Is the quotient functor of points of a Lie group with the subfunctor of a closed subgroup a sheaf? Let G be a Lie group and $H\subseteq G$ be a closed subgroup. It can be shown that $H$ has a unique differentiable structure such that the inclusion map $H\to G$ is an embedding of manifolds. 
The functor of points $h_G=\text{Hom}(-,G)$, $h_H=\text{Hom}(-,H)$ of the Lie groups G and H define group objects in the category of manifolds. The inclusion map $H\to G$ gives a natural transformation $h_H\to h_G$  which clearly makes $h_H$ into a subfunctor of $h_G$. Therefore we may take the quotient functor Q which takes each manifold M to the quotient $Q(M):=\text{Hom}(M,G)/\text{Hom}(M,H)$. 
Is this functor $Q$ a sheaf on the Grothendieck pretopology where the coverings of an arbitary manifold M are given by the sets of arrows {$\iota_i:U_i \to M $ } such that each $\iota_i$ is a diffeomorphism of $U_i$ onto an open subset of M and $\bigcup \iota_i(U_i)=M$?
(An analogous question is often posed in the context of algebraic groups, however, I am interested in this differentiable setting.) 
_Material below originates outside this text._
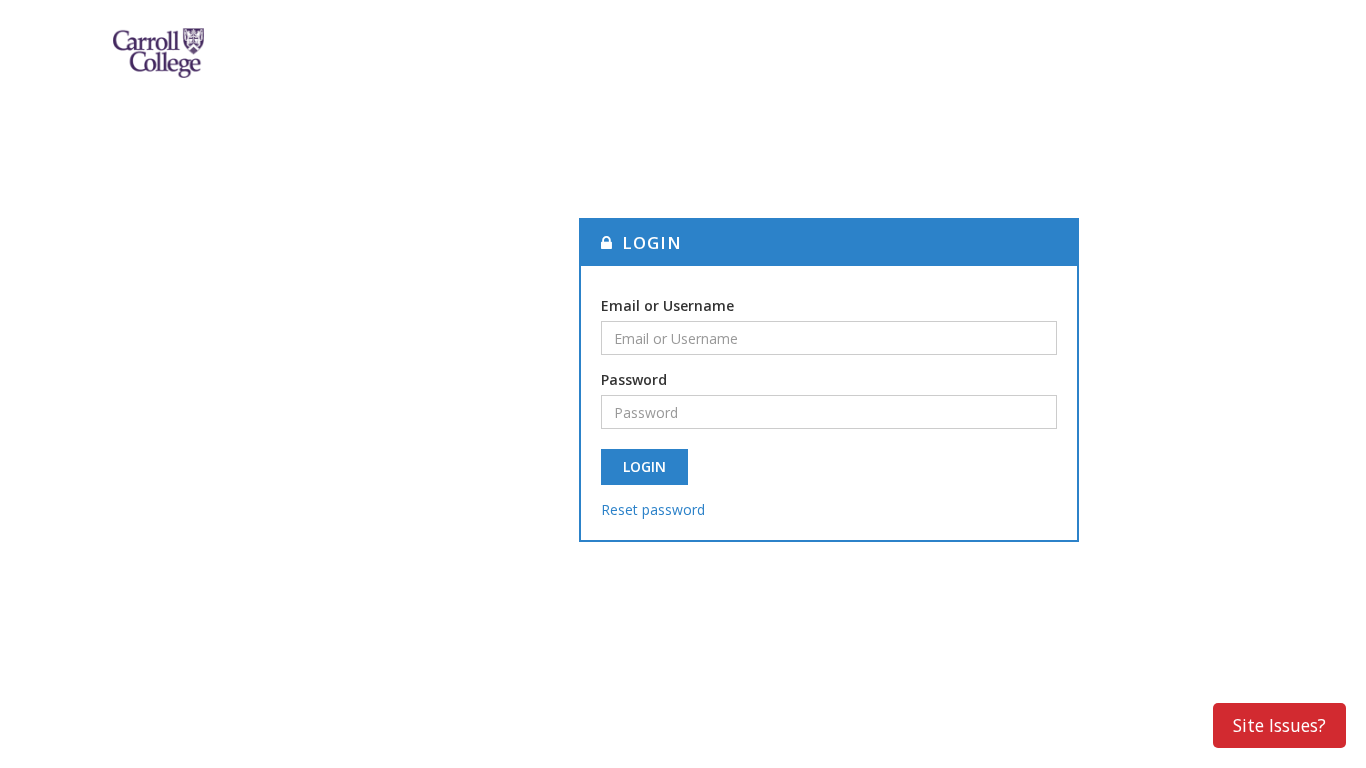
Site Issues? (1279, 725)
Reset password (653, 509)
 A: No; in fact any sheaf $F$ in this topology is a sheaf on the open subsets of $M$ in the standard (continuous) topology as open subsets of $M$ map diffeomorphically into $M$, and conversely any manifold mapping diffeomorphically into $M$ is isomorphic to an open subset of $M$ (its image).  So if this were true the functor of global sections for sheaves on manifolds would be exact; but we know that this is not the case.

Added, (2/20/2011):  I figured I would, as per BCnrd's comment, add an example where the quotient fails to be a sheaf, using connected Lie Groups.  The construction is surprisingly elementary, and if I didn't make some silly mistake, I think quite nice!
Let $\rho: SO(3)\hookrightarrow U(n)$ be a faithful unitary representation of $SO(3)$; let $M=U(n)/SO(3)$.  I first claim that the quotient map $U(n)\to M$ is a non-trivial principal $SO(3)$-bundle.  Indeed $\pi_1(U(n))=\mathbb{Z}$, whereas $\pi_1(SO(3))=\mathbb{Z}/2\mathbb{Z}$, and thus $U(n)$ does not split topologically as a product of $M\times SO(3)$, as $\mathbb{Z}/2\mathbb{Z}$ is not a factor of $\mathbb{Z}$.  So $U(n)\to M$ represents a non-trivial class in $H^1(M, SO(3))$, (which is a pointed set, corresponding to isomorphism classes of principal $SO(3)$-bundles over $M$, via the Cech construction).
But note that this class is the image of the canonical element $i$ of $$H^0(M, U(n)/SO(3))=\operatorname{Hom}(M, U(n)/SO(3))=\operatorname{Hom}(U(n)/SO(3), U(n)/SO(3))$$ (namely, the identity map), through the boundary map $H^0(M, U(n)/SO(3))\to H^1(M, SO(3))$.   Thus $i$ maps to a non-trivial class, and so must not be in the image of the map $H^0(M, U(n))\to H^0(M, U(n)/SO(3))$.  
Thus this last map is not surjective, and so the sheaf of $U(n)/SO(3)$ valued functions on $M$ is not the presheaf $\operatorname{Hom}(-, U(n))/\operatorname{Hom}(-, SO(3))$.